Check Fraud Incidence Is Rising

    GRAND RAPIDS — Check fraud costs companies an estimated $10 billion a year and is increasing at an annual rate of 15 percent to 20 percent.

    According to federal agencies, more than 2 million fraudulent checks are written in the United States each day, and check fraud now outpaces credit card, loan and ATM fraud.

    The widespread availability of desktop publishing technology has made check fraud much easier to perpetuate, said Evan Davis, assistant vice president of Fifth Third Bank.

    A lot of organizations print their own checks and the same check printing software is available to criminals, Davis pointed out. For $40 anyone can buy more than 100 blank checks at an office supply store.

    Who’s negligent in check fraud? The risk is allocated to the party that was in the best position to prevent the fraud, and what it usually comes down to is that the company was in the best position, Davis said. The company’s bank is liable only to the extent of its responsibilities as spelled out in the account agreement.

    What can a company do to protect against check fraud? Currently, 40 percent of check fraud is internal, perpetuated from within by employees, agents or others frequenting company offices. Internal risks can be mitigated by securing the company’s check stock, careful auditing and hiring practices and, most importantly, timely account reconciliation, Davis said.

    “Timely reconciliation is going to save you every time. How often do you review your account activity and how detailed do you get?” Davis asked. “Is it a once-a-month or quarterly process?

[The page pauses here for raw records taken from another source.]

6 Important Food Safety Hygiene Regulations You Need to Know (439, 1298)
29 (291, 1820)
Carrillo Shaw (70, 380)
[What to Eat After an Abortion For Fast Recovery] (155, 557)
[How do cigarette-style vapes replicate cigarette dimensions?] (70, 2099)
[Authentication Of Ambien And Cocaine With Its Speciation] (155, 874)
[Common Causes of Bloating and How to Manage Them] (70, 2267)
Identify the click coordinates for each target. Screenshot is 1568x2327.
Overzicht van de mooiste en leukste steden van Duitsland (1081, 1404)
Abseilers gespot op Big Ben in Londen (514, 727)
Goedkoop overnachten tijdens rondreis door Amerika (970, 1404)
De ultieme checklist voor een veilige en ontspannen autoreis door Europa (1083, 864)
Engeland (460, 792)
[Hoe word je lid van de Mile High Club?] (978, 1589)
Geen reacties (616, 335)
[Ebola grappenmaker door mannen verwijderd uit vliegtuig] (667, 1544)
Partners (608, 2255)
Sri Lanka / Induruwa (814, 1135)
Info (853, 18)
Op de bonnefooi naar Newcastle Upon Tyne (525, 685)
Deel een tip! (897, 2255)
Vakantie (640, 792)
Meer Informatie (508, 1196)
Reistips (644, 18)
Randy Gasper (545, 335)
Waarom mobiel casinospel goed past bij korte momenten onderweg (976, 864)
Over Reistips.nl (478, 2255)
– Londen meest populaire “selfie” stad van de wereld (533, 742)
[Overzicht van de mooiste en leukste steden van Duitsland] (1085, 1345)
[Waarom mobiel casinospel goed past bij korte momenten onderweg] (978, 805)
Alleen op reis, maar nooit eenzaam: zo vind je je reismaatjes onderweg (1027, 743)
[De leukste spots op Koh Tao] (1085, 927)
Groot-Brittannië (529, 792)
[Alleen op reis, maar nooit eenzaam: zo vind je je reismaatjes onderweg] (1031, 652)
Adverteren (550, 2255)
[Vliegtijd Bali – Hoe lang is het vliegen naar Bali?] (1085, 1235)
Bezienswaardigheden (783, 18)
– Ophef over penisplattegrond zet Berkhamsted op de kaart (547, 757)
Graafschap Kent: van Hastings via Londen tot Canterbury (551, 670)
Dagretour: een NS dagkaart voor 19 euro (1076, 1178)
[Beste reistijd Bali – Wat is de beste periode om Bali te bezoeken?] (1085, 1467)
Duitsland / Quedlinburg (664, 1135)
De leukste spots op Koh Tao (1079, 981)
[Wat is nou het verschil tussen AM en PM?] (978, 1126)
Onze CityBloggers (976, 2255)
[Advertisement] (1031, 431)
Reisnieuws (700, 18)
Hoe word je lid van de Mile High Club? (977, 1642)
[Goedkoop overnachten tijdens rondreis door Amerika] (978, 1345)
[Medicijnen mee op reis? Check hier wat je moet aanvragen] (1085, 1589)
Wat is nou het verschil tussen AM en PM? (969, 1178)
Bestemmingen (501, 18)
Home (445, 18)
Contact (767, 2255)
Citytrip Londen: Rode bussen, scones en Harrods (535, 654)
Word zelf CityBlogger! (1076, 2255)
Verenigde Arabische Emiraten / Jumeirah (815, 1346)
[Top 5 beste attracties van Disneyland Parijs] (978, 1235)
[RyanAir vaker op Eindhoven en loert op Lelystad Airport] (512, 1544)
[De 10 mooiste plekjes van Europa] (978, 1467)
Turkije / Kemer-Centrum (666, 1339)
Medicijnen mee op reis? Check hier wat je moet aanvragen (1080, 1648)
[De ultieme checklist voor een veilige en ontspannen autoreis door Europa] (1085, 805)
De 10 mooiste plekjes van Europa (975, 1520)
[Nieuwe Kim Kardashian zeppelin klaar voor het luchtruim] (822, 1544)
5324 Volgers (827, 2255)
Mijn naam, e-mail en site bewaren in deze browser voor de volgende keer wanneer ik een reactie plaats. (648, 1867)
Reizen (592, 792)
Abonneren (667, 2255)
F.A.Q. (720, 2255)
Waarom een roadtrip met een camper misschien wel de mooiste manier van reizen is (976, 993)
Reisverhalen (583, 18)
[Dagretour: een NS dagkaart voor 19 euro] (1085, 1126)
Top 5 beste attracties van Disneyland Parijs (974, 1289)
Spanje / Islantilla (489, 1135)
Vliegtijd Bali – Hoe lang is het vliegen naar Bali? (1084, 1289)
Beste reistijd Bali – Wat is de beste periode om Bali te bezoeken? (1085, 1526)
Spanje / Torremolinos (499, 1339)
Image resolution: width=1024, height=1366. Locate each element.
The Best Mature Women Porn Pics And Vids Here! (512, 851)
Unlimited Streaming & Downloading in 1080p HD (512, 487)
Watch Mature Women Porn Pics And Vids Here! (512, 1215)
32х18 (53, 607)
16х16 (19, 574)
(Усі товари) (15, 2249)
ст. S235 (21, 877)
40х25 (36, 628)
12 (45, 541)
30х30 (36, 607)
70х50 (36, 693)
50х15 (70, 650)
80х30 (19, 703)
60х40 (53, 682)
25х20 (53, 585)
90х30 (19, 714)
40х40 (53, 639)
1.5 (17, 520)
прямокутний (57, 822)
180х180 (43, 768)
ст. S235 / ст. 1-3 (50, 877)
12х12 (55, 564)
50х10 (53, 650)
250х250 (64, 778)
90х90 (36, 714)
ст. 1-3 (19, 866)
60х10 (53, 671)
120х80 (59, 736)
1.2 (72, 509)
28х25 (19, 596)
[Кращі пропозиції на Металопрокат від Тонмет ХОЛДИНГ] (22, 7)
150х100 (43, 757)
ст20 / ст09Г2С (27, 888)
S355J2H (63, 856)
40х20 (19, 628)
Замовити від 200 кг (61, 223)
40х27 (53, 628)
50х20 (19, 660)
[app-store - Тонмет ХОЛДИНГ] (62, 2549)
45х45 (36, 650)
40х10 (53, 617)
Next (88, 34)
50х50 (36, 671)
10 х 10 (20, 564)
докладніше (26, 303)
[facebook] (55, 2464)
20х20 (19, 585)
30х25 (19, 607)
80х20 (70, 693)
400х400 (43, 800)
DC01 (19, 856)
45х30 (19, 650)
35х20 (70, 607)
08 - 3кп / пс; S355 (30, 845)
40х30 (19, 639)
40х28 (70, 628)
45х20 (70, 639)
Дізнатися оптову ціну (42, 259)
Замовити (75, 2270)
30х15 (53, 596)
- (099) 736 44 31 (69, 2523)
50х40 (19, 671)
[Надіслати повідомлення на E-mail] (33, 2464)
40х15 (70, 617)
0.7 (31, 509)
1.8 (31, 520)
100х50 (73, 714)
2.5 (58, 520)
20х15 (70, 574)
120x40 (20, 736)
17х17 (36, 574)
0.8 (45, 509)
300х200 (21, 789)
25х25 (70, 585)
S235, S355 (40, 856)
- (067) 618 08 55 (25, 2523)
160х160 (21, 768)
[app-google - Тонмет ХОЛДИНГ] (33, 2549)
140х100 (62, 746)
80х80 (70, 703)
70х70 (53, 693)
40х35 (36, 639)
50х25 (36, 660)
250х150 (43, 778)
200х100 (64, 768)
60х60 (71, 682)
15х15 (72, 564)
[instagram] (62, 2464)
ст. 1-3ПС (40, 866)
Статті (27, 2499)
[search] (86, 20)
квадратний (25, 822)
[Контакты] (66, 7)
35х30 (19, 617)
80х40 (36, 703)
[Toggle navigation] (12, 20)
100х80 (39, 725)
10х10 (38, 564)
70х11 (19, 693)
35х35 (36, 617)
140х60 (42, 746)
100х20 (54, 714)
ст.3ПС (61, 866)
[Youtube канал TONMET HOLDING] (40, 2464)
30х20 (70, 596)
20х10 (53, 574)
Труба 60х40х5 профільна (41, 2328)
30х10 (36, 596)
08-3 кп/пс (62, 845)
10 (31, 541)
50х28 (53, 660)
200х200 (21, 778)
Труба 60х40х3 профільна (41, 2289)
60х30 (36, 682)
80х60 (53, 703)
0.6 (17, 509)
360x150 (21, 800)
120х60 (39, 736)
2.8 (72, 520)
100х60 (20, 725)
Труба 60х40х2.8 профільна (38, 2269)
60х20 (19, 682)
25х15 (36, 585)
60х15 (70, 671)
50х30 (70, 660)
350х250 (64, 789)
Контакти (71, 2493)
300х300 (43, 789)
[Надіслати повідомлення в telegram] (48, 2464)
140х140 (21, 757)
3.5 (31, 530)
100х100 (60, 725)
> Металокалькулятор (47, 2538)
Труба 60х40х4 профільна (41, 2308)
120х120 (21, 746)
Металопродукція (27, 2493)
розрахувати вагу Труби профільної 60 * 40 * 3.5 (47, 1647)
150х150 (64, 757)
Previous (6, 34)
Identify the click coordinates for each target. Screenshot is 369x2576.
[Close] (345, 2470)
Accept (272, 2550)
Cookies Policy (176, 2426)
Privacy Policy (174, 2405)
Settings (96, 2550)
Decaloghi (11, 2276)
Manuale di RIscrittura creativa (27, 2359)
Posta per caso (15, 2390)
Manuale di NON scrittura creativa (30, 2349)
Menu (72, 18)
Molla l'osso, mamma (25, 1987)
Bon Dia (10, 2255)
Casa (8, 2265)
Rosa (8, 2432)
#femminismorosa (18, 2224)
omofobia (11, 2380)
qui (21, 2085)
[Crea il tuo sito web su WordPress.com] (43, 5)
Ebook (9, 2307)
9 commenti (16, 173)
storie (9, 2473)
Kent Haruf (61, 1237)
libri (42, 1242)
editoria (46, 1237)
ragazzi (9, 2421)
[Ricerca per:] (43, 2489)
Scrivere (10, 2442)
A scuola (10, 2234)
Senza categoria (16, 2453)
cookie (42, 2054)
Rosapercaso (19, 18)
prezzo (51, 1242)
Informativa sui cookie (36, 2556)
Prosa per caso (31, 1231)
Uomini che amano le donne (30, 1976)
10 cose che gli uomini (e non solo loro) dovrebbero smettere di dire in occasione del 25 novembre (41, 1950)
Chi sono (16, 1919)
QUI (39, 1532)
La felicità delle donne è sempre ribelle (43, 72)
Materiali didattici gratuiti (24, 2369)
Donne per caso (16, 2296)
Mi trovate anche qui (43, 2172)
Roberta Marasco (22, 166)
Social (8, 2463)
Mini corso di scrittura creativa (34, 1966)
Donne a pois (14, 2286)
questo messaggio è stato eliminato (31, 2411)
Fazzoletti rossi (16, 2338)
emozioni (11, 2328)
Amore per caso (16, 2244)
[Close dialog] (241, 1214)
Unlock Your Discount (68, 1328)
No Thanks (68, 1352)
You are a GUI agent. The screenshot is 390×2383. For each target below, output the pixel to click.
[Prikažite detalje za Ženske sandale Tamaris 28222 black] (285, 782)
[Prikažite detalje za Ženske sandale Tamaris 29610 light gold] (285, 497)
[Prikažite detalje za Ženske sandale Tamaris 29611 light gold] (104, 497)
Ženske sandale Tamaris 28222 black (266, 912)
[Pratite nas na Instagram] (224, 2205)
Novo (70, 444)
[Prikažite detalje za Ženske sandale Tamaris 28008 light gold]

    “Who’s writing the checks? Does the same person who controls the check stock and has authority to write checks also have the responsibility for reconciling the bank statement? That’s step A, B and C right into check fraud. You want to take a look at separation of duties.”

    Whether it’s preprinted or blank check stock, the key is to buy check stock that’s difficult to alter. Common check security features include watermarks, foil printing, holograms, void pantograph, alteration-sensitive paper, color staining and thermal ink.

    Davis recommends that companies that print their own checks use a combination of security features.

    Banks have a tool that can help reduce the risk of check fraud. Fifth Third’s “Positive Pay” service uses daily account reconciliation for early detection of fraud.

    It’s not a check fraud prevention tool, Davis said, because there’s no silver bullet in the industry that will prevent a criminal from printing checks using a stolen company account number.

    The Positive Pay system detects check fraud the day it occurs. Every check that clears the company’s account is compared against the check registers the company has sent to the bank, Davis explained.

    “The bank is acting as one of your agents. We’re doing the comparison for you — not the person who wrote the check, but a third party. We detect check number and encoding errors. The goal is to identify suspect activity on your account. That suspect activity is reported to you on a daily basis.”

    The average number of fraudulent checks that will clear on an account when fraud occurs is 14, he noted.

    Automated Clearing House (ACH) — or electronic funds transfer — fraud is expected to increase, too, said Beth Cronenweth, an assistant vice president and e-business product representative.

    In the third quarter of 2002, nearly 1.5 billion electronic transactions were processed through the ACH network. Of those, 97.5 million were e-check or check conversion transactions.

    Every check conversion application developed thus far has been consumer based, but there’s a lot of discussion in the industry about check conversions for corporate accounts, Cronenweth said.

    Under ACH rules, if a bank receives a transaction posted to an account number, it doesn’t have to review the name of the person who conducted the transaction. As long as the account and routing numbers are correct, that’s all the bank is liable for reviewing and posting, she explained.

    “It does offer some ways that consumers can perpetrate fraud against business accounts that did not exist before. We don’t have good statistics on ACH fraud but we do track the unauthorized transactions that are returned through the ACH network. The return for unauthorized activity is extremely low.”

    Right now it’s low, but NACHA, the nonprofit trade association that governs the ACH network, recognizes that people are getting smarter about electronic transactions, Cronenweth said. She said any bank experiencing a high level of unauthorized transactions for electronic payments had better start tracking them to figure out who originated and who received them.

    “Those rules are being put in place as we speak. We have to be careful of what’s coming up.”